Michelle and the Bumblebee was illustrated on 300gsm watercolour paper, on this occasion using cold-press rough. When Mum Fell Asleep in the Bath is on Bristol board, which is for graphic design but which will take a limited amount of water without the paper cockling (buckling). The Lost Happy illustrations are on cartridge paper, but will be reprinted onto a different more absorbent paper so that I can colour them at my leisure and release a hard-cover, coloured edition some time in the future.

I started the owl series of illustrations on 300gsm hot press smooth watercolour paper, my most expensive option. It was a thoughtful, reflective process as I created the characters, using many washes and building them up slowly. It is my favourite weight to work on, and that was the paper I had on hand at the time. I will change to a lighter-weight watercolour paper as I wont need to use so much water, and a cold press rough will give me some texture. I can add acrylic paint to it if I choose, provided that the paper is at least 240gsm. The acrylics I have chosen are Derivan Flow, as these are highly compatible with watercolour.

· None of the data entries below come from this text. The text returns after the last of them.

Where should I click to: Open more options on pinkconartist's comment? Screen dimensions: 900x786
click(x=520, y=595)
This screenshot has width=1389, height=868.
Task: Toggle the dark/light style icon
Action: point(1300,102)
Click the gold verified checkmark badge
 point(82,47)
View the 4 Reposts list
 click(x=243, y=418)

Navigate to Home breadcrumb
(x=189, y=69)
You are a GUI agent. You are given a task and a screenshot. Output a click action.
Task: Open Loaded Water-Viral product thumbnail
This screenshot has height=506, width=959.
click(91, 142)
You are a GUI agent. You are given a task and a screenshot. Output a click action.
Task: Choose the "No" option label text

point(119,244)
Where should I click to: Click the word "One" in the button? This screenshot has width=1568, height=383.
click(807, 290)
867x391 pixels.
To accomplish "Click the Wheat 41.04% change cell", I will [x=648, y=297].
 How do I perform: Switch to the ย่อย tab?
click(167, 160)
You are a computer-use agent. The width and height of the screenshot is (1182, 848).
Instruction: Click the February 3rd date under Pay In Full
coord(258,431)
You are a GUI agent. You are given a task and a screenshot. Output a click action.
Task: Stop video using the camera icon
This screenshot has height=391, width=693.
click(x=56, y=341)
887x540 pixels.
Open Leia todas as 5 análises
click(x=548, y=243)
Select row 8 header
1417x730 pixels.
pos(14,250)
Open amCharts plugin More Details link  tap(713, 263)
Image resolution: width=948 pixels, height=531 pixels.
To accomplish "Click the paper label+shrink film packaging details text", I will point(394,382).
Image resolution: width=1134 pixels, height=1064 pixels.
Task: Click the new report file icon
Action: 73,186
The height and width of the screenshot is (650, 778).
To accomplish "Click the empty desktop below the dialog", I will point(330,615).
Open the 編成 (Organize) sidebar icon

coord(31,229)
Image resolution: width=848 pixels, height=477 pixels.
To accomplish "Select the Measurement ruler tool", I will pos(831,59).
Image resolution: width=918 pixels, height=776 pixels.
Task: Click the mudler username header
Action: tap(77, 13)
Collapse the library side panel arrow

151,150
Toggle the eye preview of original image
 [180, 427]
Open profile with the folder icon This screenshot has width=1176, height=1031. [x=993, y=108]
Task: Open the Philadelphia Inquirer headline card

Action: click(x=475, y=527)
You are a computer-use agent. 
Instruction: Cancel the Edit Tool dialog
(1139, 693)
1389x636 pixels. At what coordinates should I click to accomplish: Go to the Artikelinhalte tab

So the paper choice is made. The mixed media option has selected itself. Now to the dominant colours. Children’s books give absolute freedom of choice. I think I will clear off my desk, select a bright and happy palette, put the pens, ink blocks and acrylics aside, and get ready to start again in watercolour. I don’t want my drawings to be too tight. As the owls come down from the tree a more spontaneous, brighter, energetic look is called for. Tomorrow is a painting day. It will be fun!